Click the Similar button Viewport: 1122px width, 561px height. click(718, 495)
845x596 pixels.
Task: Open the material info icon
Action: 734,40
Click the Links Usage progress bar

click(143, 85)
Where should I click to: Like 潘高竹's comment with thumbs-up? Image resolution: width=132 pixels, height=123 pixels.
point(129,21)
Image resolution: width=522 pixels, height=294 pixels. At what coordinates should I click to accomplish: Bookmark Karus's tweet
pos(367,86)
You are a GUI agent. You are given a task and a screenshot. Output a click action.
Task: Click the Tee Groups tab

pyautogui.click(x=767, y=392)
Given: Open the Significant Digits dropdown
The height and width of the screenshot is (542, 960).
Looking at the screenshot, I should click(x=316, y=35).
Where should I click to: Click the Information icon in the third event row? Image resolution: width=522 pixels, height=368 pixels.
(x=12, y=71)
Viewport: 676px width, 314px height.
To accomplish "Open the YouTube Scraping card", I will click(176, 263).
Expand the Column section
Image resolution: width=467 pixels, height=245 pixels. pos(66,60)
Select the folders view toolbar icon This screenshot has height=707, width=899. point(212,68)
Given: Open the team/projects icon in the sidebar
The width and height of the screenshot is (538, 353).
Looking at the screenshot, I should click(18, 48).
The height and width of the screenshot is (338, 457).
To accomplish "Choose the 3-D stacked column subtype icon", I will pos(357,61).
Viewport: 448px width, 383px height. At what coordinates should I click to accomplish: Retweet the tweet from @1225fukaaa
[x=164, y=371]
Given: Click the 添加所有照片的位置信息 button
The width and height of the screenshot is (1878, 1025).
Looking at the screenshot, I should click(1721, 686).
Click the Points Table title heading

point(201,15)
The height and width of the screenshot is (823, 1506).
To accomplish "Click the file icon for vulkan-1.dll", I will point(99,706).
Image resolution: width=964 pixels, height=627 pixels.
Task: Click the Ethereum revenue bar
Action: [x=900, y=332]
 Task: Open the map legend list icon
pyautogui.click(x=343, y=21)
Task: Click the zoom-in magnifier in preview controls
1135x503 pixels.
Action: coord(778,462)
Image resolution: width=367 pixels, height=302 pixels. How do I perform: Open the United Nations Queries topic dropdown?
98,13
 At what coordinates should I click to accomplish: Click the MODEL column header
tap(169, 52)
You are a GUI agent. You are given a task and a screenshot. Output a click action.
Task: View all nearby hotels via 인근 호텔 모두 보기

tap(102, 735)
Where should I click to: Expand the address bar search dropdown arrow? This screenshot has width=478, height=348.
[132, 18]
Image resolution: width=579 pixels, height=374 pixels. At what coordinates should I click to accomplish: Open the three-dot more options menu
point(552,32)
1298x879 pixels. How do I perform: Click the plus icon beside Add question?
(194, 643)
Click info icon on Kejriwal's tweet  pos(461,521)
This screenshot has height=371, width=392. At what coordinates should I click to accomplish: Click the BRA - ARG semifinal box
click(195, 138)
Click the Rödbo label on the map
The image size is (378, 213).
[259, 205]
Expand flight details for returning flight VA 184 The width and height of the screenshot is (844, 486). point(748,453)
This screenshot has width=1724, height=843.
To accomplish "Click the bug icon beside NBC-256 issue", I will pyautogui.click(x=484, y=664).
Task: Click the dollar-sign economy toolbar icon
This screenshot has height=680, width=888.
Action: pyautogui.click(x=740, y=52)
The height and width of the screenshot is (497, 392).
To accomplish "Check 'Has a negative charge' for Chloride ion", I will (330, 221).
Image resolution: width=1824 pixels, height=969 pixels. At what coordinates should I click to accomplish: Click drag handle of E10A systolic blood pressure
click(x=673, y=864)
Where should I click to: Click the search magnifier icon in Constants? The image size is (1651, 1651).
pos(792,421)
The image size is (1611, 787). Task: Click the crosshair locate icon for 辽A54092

· · · · ·

### What the exercise asks:
Gather every line of the data above that contains the word "perform" and copy each one out in full.

### Completed exercise:
Image resolution: width=367 pixels, height=302 pixels. How do I perform: Open the United Nations Queries topic dropdown?
1298x879 pixels. How do I perform: Click the plus icon beside Add question?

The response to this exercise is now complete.